Zielsetzung A -> Schreiben Sie den Abschnitt der Pressemitteilung von „Aus dem Exil“ bis „in die Heimat.“ wortgetreu ab.
Zielsetzung B ->
Beantworten Sie anhand der Pressemitteilung folgende Fragen:
(i) Wer wird als Kontakt genannt?
(ii) In welchem Gebäude befindet sich das TCHRD laut seiner Anschrift?
(iii) Von wem wurden die Bildungsstätten errichtet, die junge Tibeter im Exil besuchen wollen?

Vorgegebener Text ->
-- -- --
12. August 2004
Tibetan Centre for Human Rights and Democracy (TCHRD)
Top Floor, Narthang Building, Gangchen Kyishong, Dharamsala 176215, H.P., India, Phone/Fax: +91 1892 223363/225874, e-mail: dsala@tchrd.org, www.tchrd.org

Aus dem Exil zurückgekehrte Tibeter werden immer öfter willkürlich inhaftiert

Pressemitteilung, Kontakt: Tashi Choephel

Dharamsala, 12. August 2004: Dem TCHRD liegen bestätigte Informationen darüber vor, daß die chinesischen Behörden in Tibet immer häufiger aus dem indischen Exil heimgekehrte Tibeter willkürlich verhaften und ihnen hohe Geldstrafen auferlegen, ohne daß sie irgendwelcher politischer Vergehen angeklagt worden wären. Wie bereits bisher überwinden viele junge Tibeter, darunter auch Kinder, die zahlreichen Hindernisse auf dem Weg ins Exil nach Indien, damit sie in den dortigen Klöstern ihre Religion in Freiheit ausüben oder die von der tibetischen Regierung-im-Exil errichteten Bildungsstätten besuchen können - beides mit dem Ziel einer späteren Rückkehr in die Heimat.
-- -- --
Bereitgestelltes Material ->
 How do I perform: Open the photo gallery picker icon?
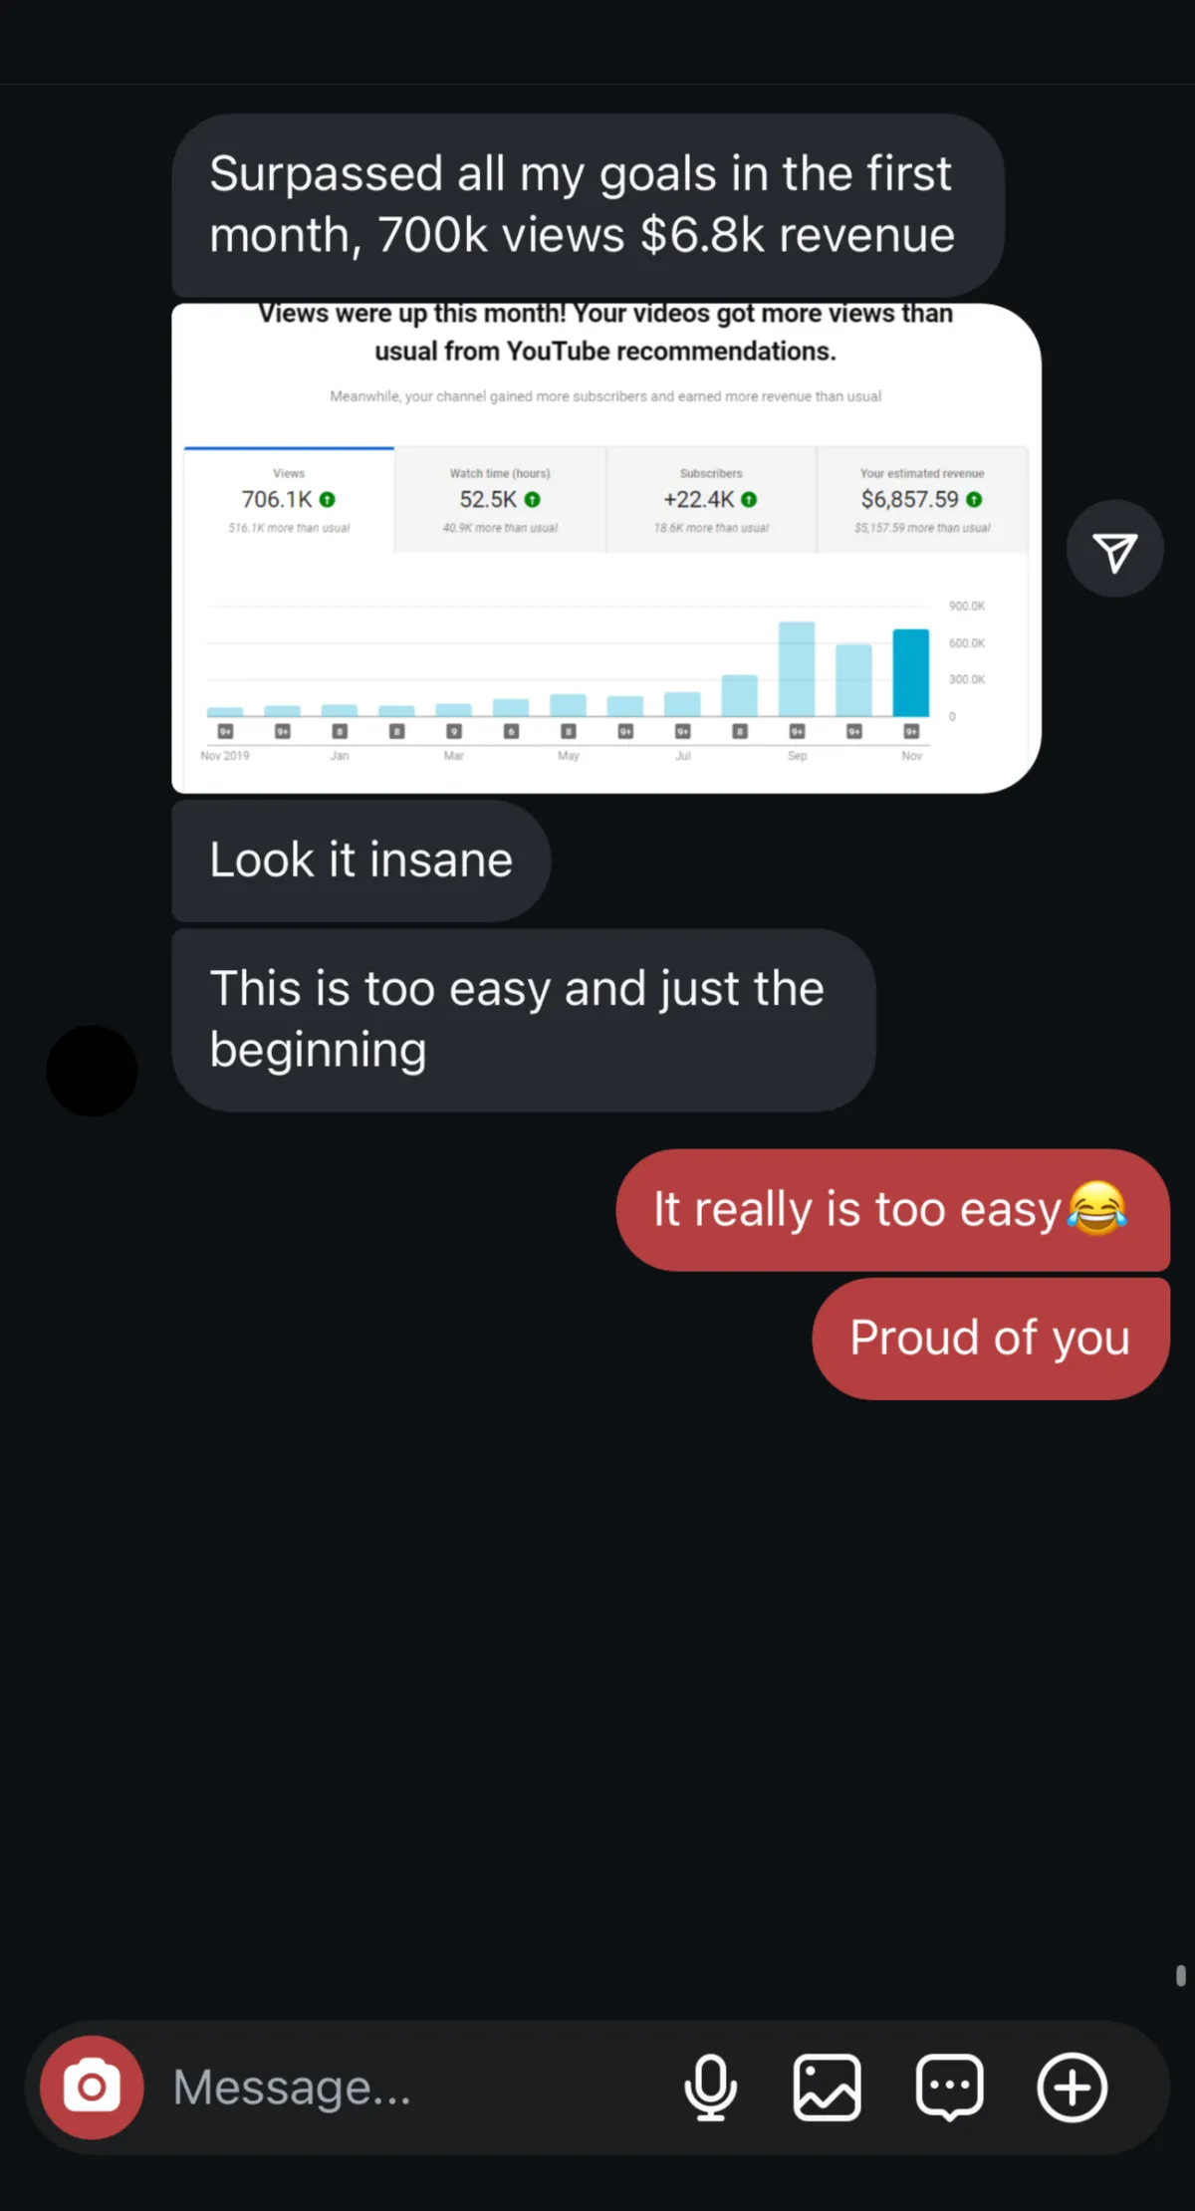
-- -- --
Lösung der Aufgabe A ->
Aus dem Exil zurückgekehrte Tibeter werden immer öfter willkürlich inhaftiert

Pressemitteilung, Kontakt: Tashi Choephel

Dharamsala, 12. August 2004: Dem TCHRD liegen bestätigte Informationen darüber vor, daß die chinesischen Behörden in Tibet immer häufiger aus dem indischen Exil heimgekehrte Tibeter willkürlich verhaften und ihnen hohe Geldstrafen auferlegen, ohne daß sie irgendwelcher politischer Vergehen angeklagt worden wären. Wie bereits bisher überwinden viele junge Tibeter, darunter auch Kinder, die zahlreichen Hindernisse auf dem Weg ins Exil nach Indien, damit sie in den dortigen Klöstern ihre Religion in Freiheit ausüben oder die von der tibetischen Regierung-im-Exil errichteten Bildungsstätten besuchen können - beides mit dem Ziel einer späteren Rückkehr in die Heimat.

Lösung der Aufgabe B ->
(i) Tashi Choephel
(ii) Im Narthang Building, im obersten Stockwerk (Top Floor)
(iii) Von der tibetischen Regierung-im-Exil